Many people using expensive lenses will say they don’t need a filter, because they’re using weather sealed lenses, so they paid the price to be protected. Well, let me tell those that believe so, that they should read the manuals for their lenses with a bit more of attention. If we take Canon, for example, they do have a series of cameras and lenses that are said to be weather resistant. This is gear for photographers that need protection from dust, rain, snow or the already mentionned salt water spray.

Many of Canon’s series L lenses, from the EF 17-40mm f/4L USM to the recent Canon EF 100-400mm f/4.5-5.6L IS II USM are weather resistant, designed with special gaskets and rings that help keep out dust and moisture, but to be fully weather resistant, Canon states in some of the manuals that a Protect filter is needed. If you look at page 2 of the EF 17-40mm f/4L USM lens manual, for example, you find the following note: “since the front element of this lens moves when zooming, you need to attach a Canon PROTECT filter sold separately for adequate dust-and water-resistant performance. Without a filter, the lens is not dust or water resistant”.

The information on Canon manuals changes from model to model (in fact, it seems not even all Canon departments agree on what weather resistant means and which lenses abide by the norm…). For lenses like the EF 24-105mm f/4L IS USM, for example, Canon states that “tight seal structure ensures excellent dust-proof and drip-proof performance” an information also present for the EF 100-400mm f/4.5-5.6L IS II USM, but with a last note: “However it is unable to provide complete protection from dust and moisture”.

This suggests, at least to me, that placing a filter in front of the front element of the lens may be a good idea, as it will help to protect against multiple hazards. As it seems, not even a hood will protect your lens like a filter does. That’s probably why Canon, and apparently brands like Nikon and Sony, recommend protective filters for the purpose of completing a lens weather-seal.  Still, this seems to be an area where camera and lens manufacturers have a different understanding of the meaning of the same terms, so users should have read their manuals to understand how weather resistant their equipment is.

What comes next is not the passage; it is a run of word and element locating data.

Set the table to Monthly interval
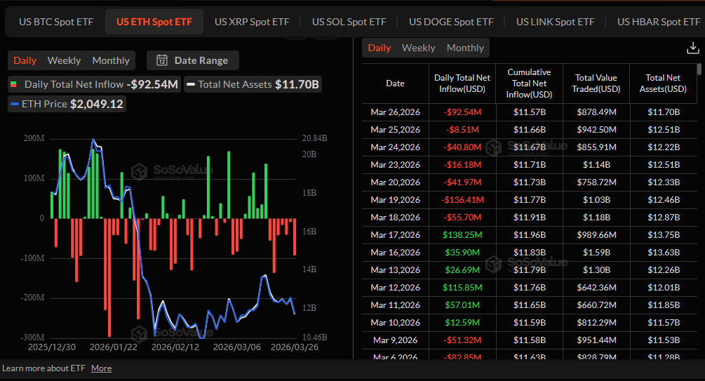 point(465,48)
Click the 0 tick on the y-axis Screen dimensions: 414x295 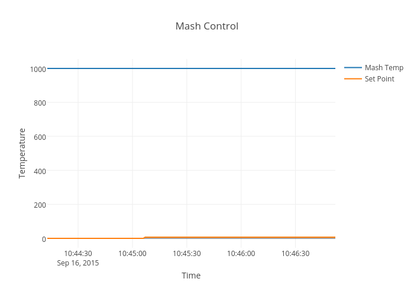click(44, 239)
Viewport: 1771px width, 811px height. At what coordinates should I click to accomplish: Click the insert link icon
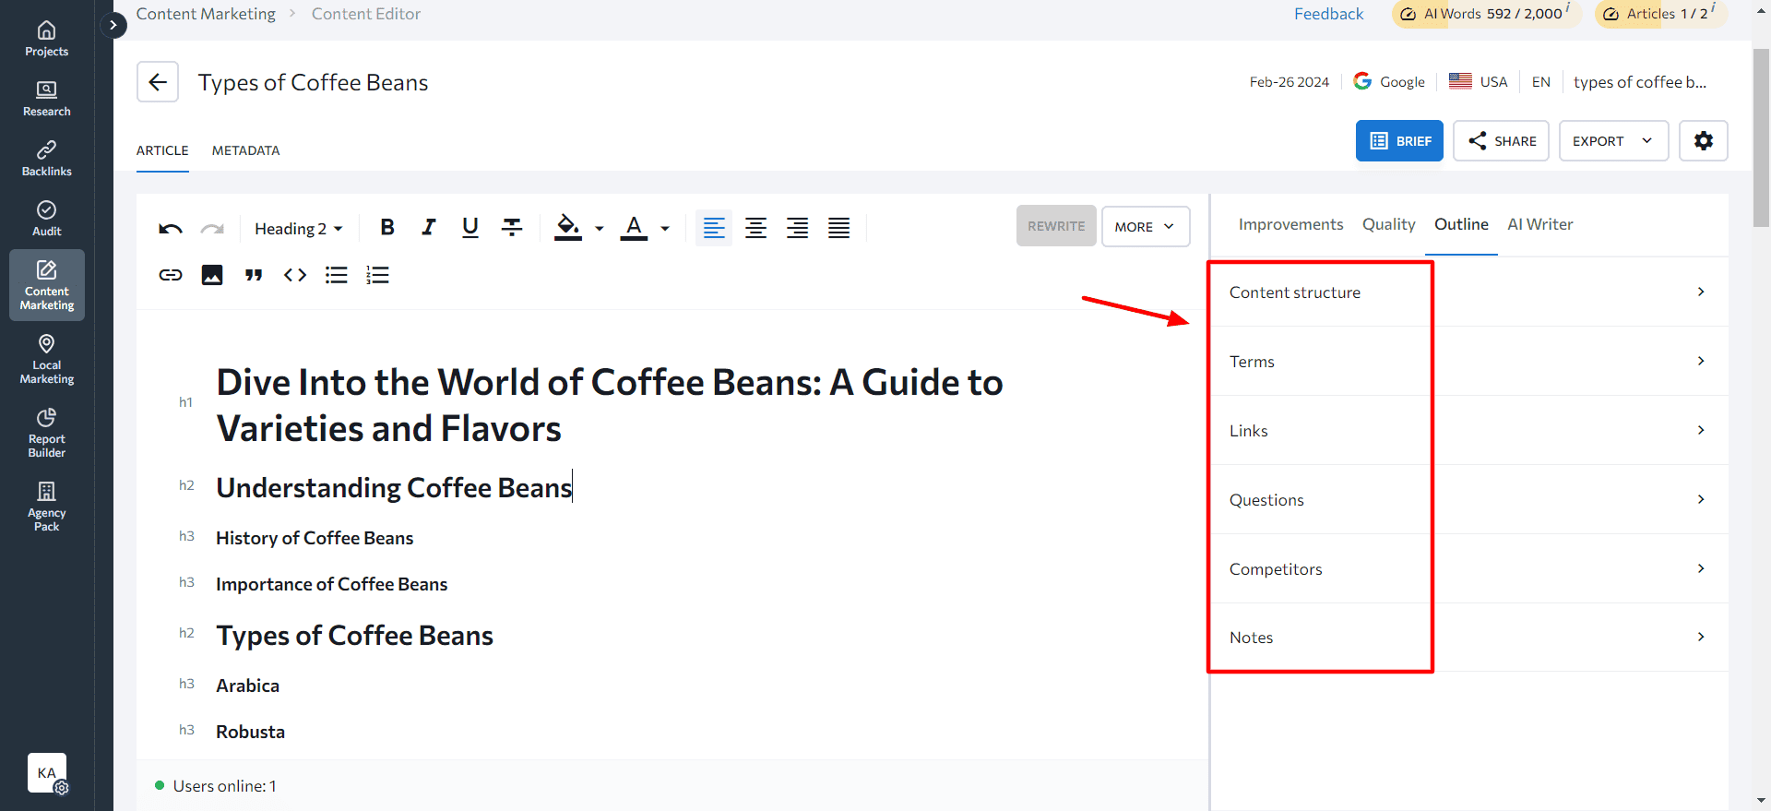(171, 275)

This said, if you decide to go for the use of a protective filter, your choice of filters is multiple: usually a UV or Skylight from a reliable brand will be a good choice. I would go for UV, for no sicentific reason but my own preference… and yet again, I would prefer a pure protection filter, if available. Nikon call theirs Neutral Colour Filters, Sony uses the Clear Protective Glass Filter name. Canon sells a PROTECT series of filters, but they’re not easy to find in some markets, and many people are not even aware of their existance. A PROTECT filter is just a neutral regular protection filter which offers no colour balance whatsoever, and can be used all the time… to protect your lens.

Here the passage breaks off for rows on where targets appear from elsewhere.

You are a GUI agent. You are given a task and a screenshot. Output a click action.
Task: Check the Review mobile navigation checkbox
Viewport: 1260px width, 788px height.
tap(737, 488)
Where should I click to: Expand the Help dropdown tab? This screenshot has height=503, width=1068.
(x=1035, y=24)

Breakthrough Photography, which we mentionned here recently in the article, X3 ND: The Sharpest and Most Neutral ND Filter, will have their own line of protection filters soon. The X3 PROTECT, as it is going to be called, will have the same quality of their X3 UV and also share the same price point, from $79 to $99. For their protect line, Breakthrough Photography will be using H-K9L optical glass, the same type of glass used by Leica, Nikon and Olympus in their lenses.

The H-K9L optical glass, equivalent to the BK7 produced in Germany by Schott, is used for standard optical glass components. It is of a high optical quality, made of the purest raw materials, colorless and very clear looking and used, amongst other things, in optical lenses and prisms. It offers excellent transmittance throughout the visible and near infrared spectra and down to 350 nm in the ultraviolet with low absorption.